* REQUIRED TASK:
Return the following listing line for line, with no changes.

(Records of locating words and elements)
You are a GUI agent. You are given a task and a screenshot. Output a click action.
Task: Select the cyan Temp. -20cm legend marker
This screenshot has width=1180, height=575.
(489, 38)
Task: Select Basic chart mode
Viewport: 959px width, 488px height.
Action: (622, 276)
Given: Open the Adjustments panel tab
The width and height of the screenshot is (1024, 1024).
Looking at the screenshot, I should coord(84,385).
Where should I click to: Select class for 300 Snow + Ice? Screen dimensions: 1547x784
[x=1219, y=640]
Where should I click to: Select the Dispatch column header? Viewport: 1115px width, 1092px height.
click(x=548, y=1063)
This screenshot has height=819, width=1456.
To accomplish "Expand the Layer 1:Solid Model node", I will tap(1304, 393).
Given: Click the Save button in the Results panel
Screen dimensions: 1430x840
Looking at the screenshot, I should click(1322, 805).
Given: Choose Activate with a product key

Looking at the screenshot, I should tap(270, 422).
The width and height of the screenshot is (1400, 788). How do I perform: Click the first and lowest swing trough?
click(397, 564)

* PROBLEM SOLUTION:
You are a GUI agent. You are given a task and a screenshot. Output a click action.
Task: Select the cyan Temp. -20cm legend marker
This screenshot has width=1180, height=575.
(489, 38)
Task: Select Basic chart mode
Viewport: 959px width, 488px height.
Action: (622, 276)
Given: Open the Adjustments panel tab
The width and height of the screenshot is (1024, 1024).
Looking at the screenshot, I should coord(84,385).
Where should I click to: Select class for 300 Snow + Ice? Screen dimensions: 1547x784
[x=1219, y=640]
Where should I click to: Select the Dispatch column header? Viewport: 1115px width, 1092px height.
click(x=548, y=1063)
This screenshot has height=819, width=1456.
To accomplish "Expand the Layer 1:Solid Model node", I will tap(1304, 393).
Given: Click the Save button in the Results panel
Screen dimensions: 1430x840
Looking at the screenshot, I should click(1322, 805).
Given: Choose Activate with a product key

Looking at the screenshot, I should tap(270, 422).
The width and height of the screenshot is (1400, 788). How do I perform: Click the first and lowest swing trough?
click(397, 564)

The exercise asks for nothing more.